- [ABOUT THIS EXERCISE]
Exactly the lines from the line that has "You are a computer-use" through the final line below are to be retyped, and the pictures are not.

(Dataset items)
┌──

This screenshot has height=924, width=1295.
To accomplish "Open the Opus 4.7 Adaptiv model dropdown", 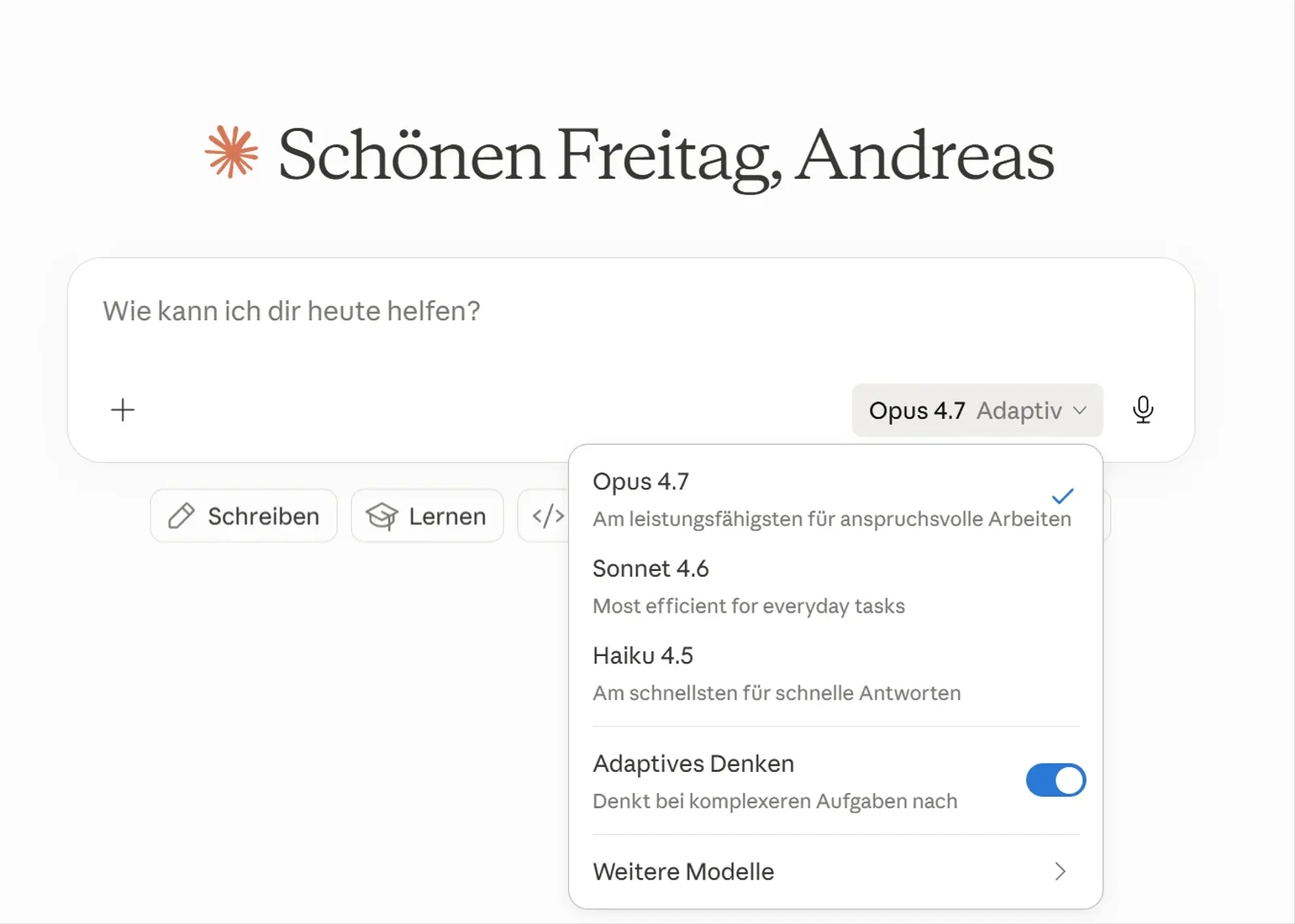I will [x=976, y=410].
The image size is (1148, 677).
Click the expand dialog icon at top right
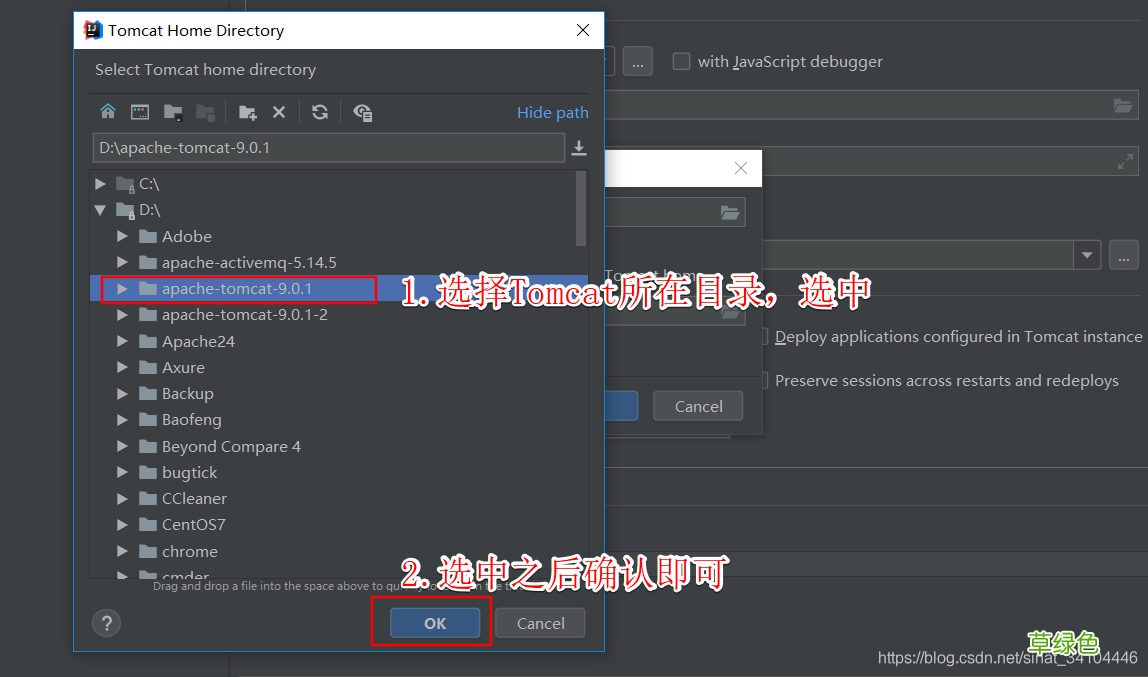pyautogui.click(x=1126, y=161)
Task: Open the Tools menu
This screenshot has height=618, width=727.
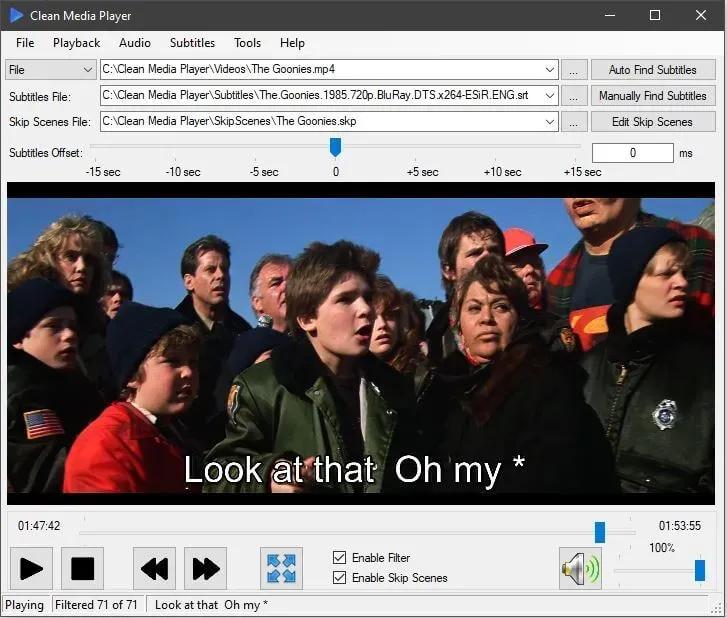Action: coord(247,43)
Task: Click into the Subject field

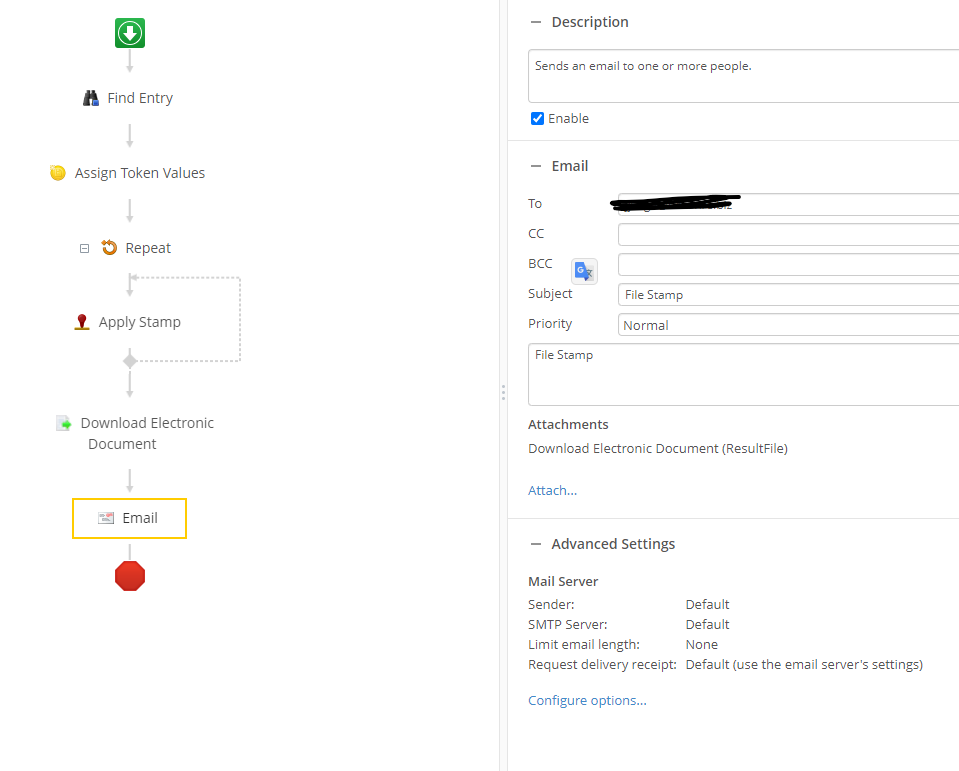Action: 788,295
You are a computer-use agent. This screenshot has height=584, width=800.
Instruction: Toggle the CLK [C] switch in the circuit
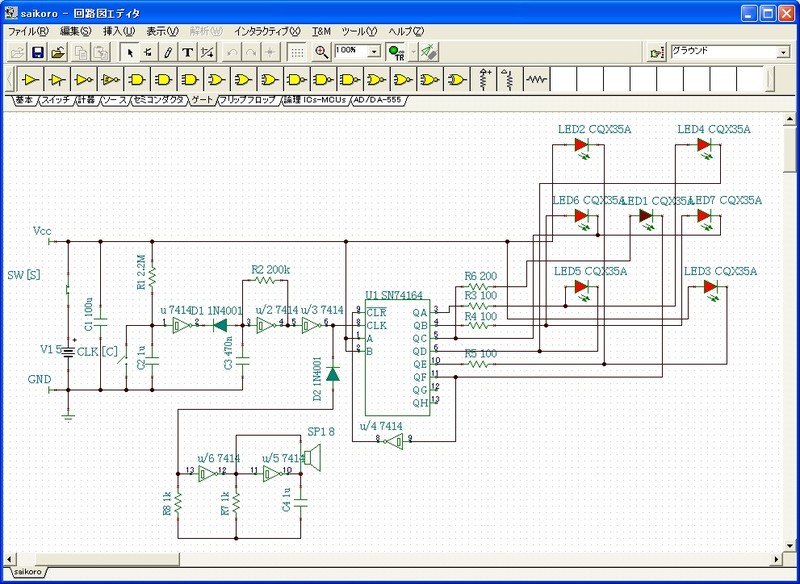coord(126,360)
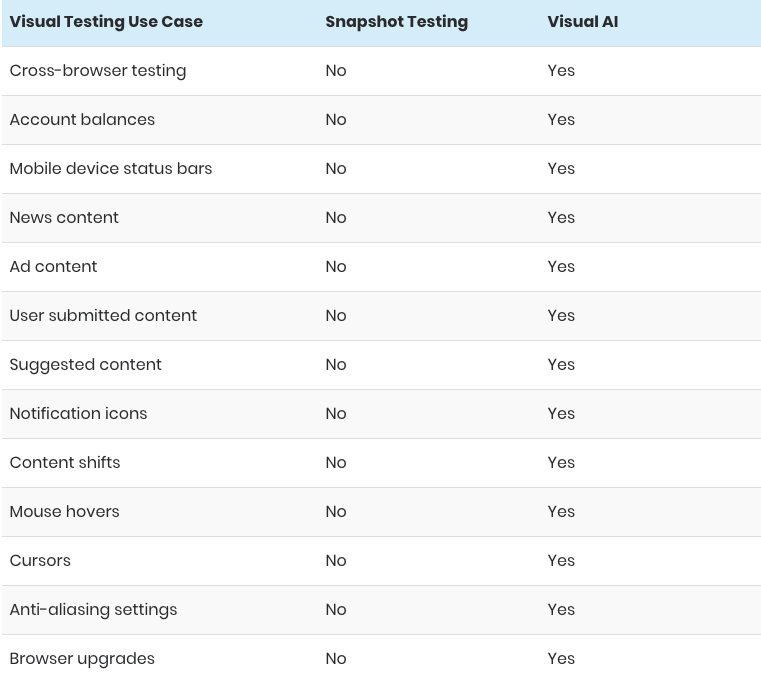Click "Yes" in the Account balances row

pos(561,119)
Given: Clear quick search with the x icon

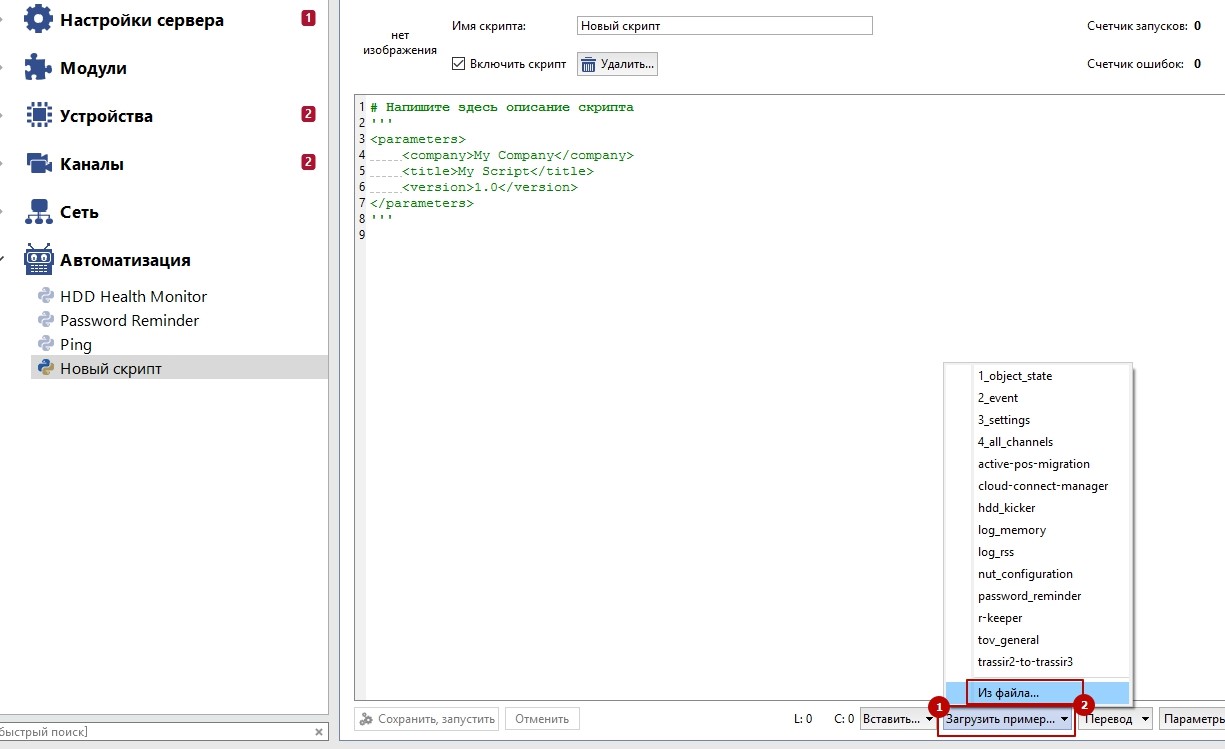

└──

- [SOLUTION TO THIS TASK]
You are a computer-use agent. This screenshot has height=584, width=800.
Instruction: Toggle the CLK [C] switch in the circuit
coord(126,360)
Click "Yes" in the Account balances row

pos(561,119)
Given: Clear quick search with the x icon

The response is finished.